Prior to all analyses (SEM and regression), area measures (fire size, patch size, patch shape, core area) were log10 transformed and proportion data were logit transformed. Reported values are means (±1SE) unless otherwise noted.

Results

Number of fires, burned area, and patches of stand-replacing fire

From 1984 to 2010, a total of 668 forest fires larger than 250 ha were recorded, burning 3,366,328 ha in total and accounting for ~15 % of the total forested area in the Northern Rockies (Table 1; Fig. 1). Across all fires accounting for the total burned area, 34 % (1,152,636 ha) burned as stand-replacing fire, accounting for ~5 % of the total forested area in the Northern Rockies. Of the total area burned, 9 % (286,506 ha) was core area within stand-replacing patches (i.e., greater than 150 m from the nearest stand-replacing patch edge), accounting for ~1 % of the total forested area in the Northern Rockies. Individual patches of stand-replacing fire ranged from smaller than 0.1 ha to larger than 25,000 ha. More than half of all patches were smaller than 0.5 ha, and more than two thirds of all patches were smaller than 1 ha (Fig. 3a); however, the summed area burned as stand-replacing fire in patches smaller than 1 ha accounted for only 1.7 % of the total area in stand-replacing fire (Fig. 3b). Conversely, greater than 75 % of the total area of stand-replacing fire was in patches larger than 100 ha, and nearly 50 % was in patches larger than 1000 ha (Fig. 3b).

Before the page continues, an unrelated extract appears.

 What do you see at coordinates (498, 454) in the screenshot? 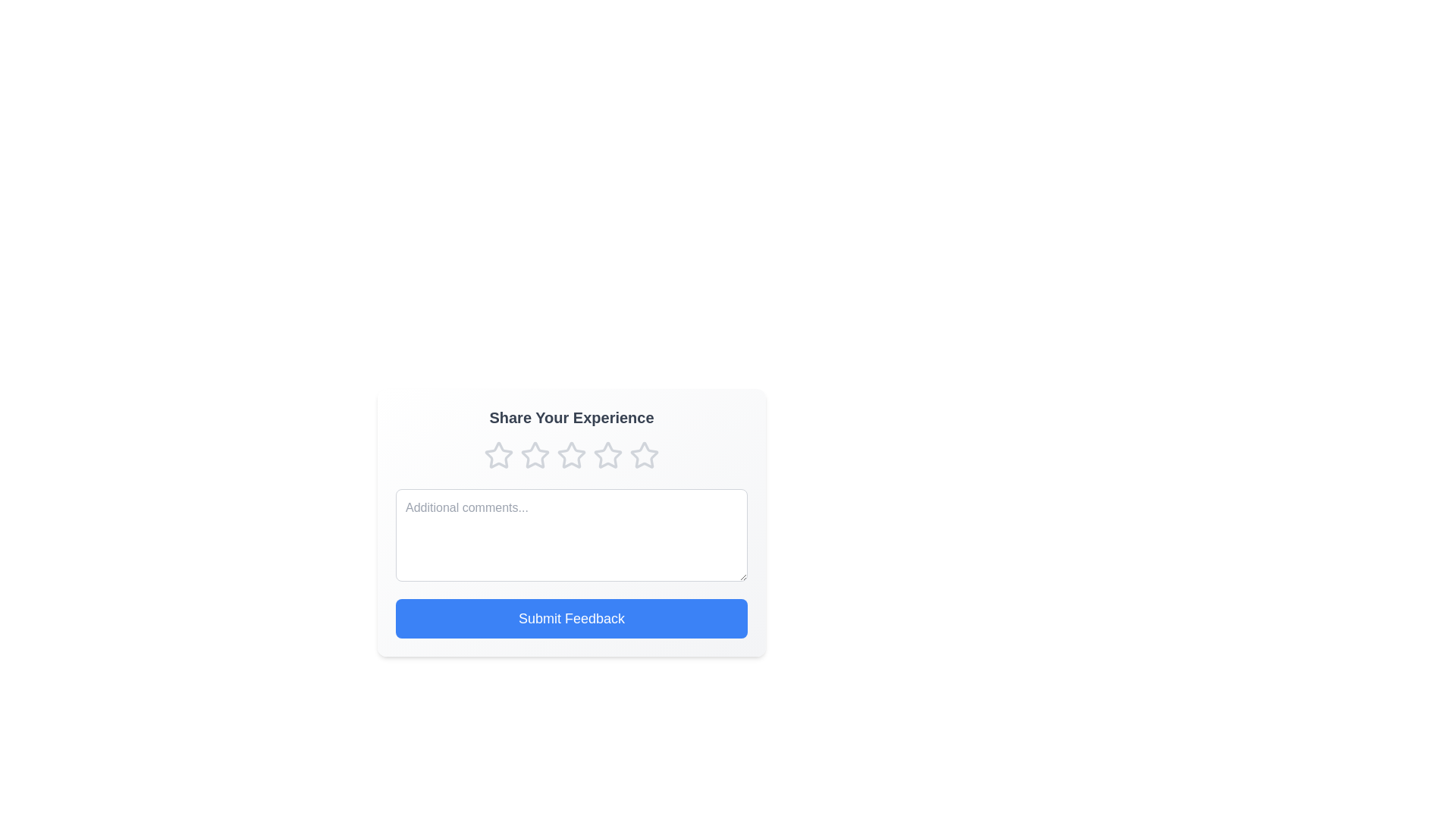
I see `the first star icon in the horizontal series of five star icons located below the text 'Share Your Experience'` at bounding box center [498, 454].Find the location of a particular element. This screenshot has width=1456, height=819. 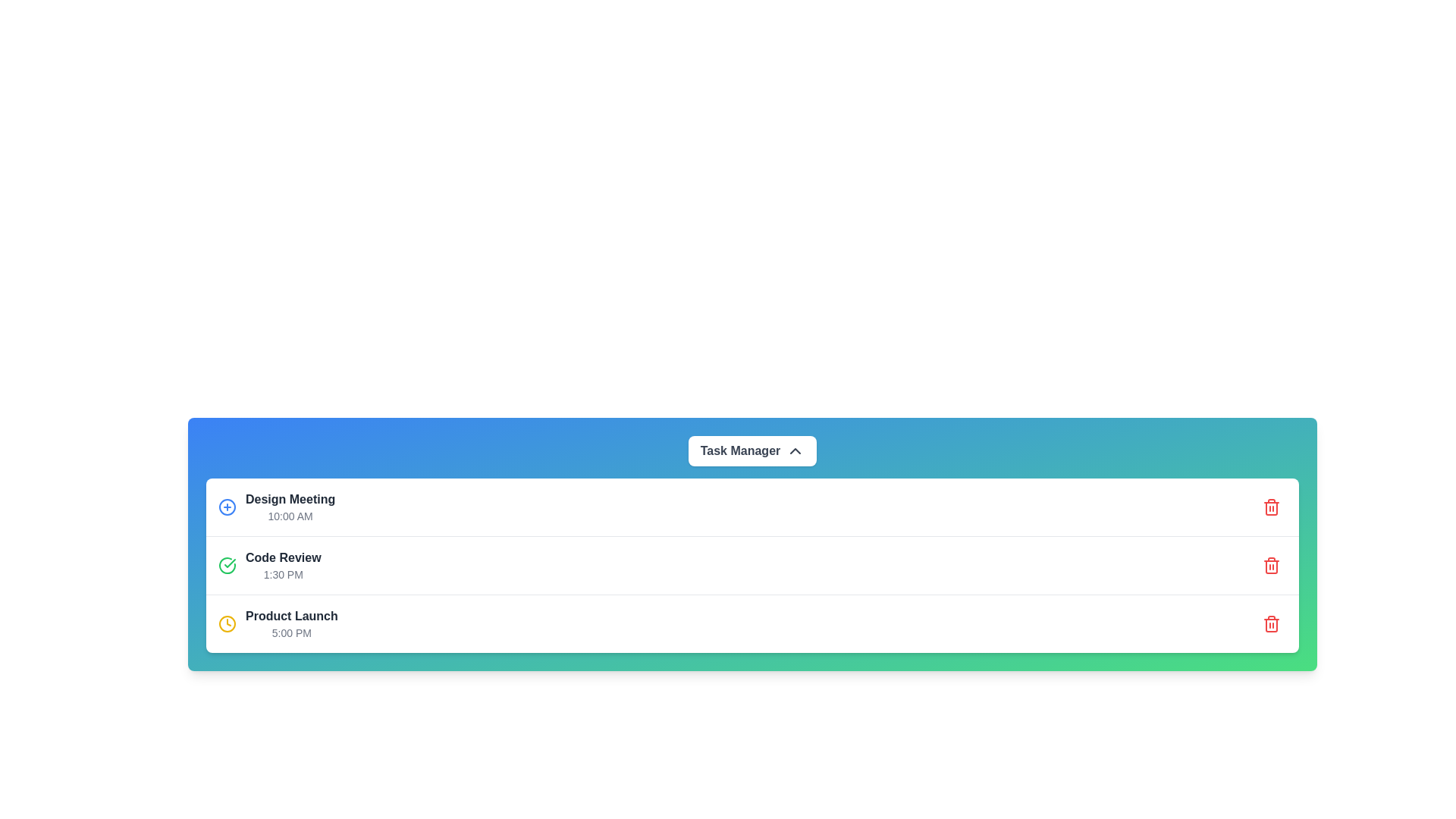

Table 1 Summary statistics for the number of fires, area burned, fire size, and landscape patterns of stand-replacing fire by each forest zone and for all fires combined across forest zones

Drivers of fire size and landscape patterns of stand-replacing fire

Fire size was a strong predictor of landscape patterns of stand-replacing fire (Fig. 4, top row), and was, in turn, strongly controlled by climate/weather. Fire size increased with cumulative moisture deficit at the time when the fire started (r s  = 0.25, P < 0.001) and moisture deficit during the month(s) of the fire (r s  = 0.24, P < 0.001), and decreased with topographic roughness (r s  = − 0.09, P = 0.03). Fire size did not differ among forest zones (P = 0.38, one-way ANOVA). The effect of climate/weather on fire size was >4× stronger than the effect of topography on fire size (Fig. 5a–c).

Fig. 4
figure 4

Bivariate relationships between each metric of landscape patterns of stand-replacing fire (left to right) and predictor variables of fire size, proportion stand replacing, climate, weather, vegetation, and topography (top to bottom). Error bars (E, K, Q and W) represent 95 % confidence intervals

Fig. 5
figure 5

Diagram of structural equation model for mean patch size (a) mean patch shape (b), and total core area (c) of stand-replacing fire. Observed variables are represented by rectangles and latent variables are represented by ovals. All pathways in Fig. 2 were tested for each model; non-significant relationships (P > 0.05) were removed from each model. Significant relationships (P ≤ 0.05) between model variables are represented by solid lines that vary in width corresponding to standardized-coefficient size (also labeled with the coefficient next to each significant path). Total variance explained for the response variable is presented at the bottom of each figure (R 2). All models included each fire as a replicate landscape (n = 668)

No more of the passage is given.